What is being asked:
In the entries below, the word "pyautogui" appears on some lines. Copy each of those lines.
══════════════════════════════
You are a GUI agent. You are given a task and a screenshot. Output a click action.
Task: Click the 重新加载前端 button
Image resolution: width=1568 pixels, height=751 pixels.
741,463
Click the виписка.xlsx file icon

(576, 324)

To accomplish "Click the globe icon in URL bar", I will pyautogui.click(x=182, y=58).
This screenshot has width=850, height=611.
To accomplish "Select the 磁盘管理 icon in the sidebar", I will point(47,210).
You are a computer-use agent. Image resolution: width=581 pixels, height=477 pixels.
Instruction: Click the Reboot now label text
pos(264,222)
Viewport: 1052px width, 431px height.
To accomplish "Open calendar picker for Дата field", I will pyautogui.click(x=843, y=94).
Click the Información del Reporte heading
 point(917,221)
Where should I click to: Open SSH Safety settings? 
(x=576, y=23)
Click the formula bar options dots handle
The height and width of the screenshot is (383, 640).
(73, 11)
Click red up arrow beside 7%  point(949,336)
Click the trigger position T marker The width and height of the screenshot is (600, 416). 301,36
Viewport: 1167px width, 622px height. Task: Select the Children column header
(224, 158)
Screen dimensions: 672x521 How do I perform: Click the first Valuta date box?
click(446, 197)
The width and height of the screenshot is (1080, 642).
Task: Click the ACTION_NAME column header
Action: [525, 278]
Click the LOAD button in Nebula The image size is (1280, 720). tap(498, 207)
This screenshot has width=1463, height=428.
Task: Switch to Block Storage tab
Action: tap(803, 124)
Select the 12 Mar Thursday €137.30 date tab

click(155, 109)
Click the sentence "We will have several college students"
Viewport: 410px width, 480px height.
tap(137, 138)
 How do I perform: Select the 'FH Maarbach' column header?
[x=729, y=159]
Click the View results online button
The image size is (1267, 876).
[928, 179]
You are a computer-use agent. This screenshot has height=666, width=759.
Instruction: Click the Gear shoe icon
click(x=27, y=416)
══════════════════════════════
Answer to the problem:
To accomplish "Click the globe icon in URL bar", I will pyautogui.click(x=182, y=58).
To accomplish "Open calendar picker for Дата field", I will pyautogui.click(x=843, y=94).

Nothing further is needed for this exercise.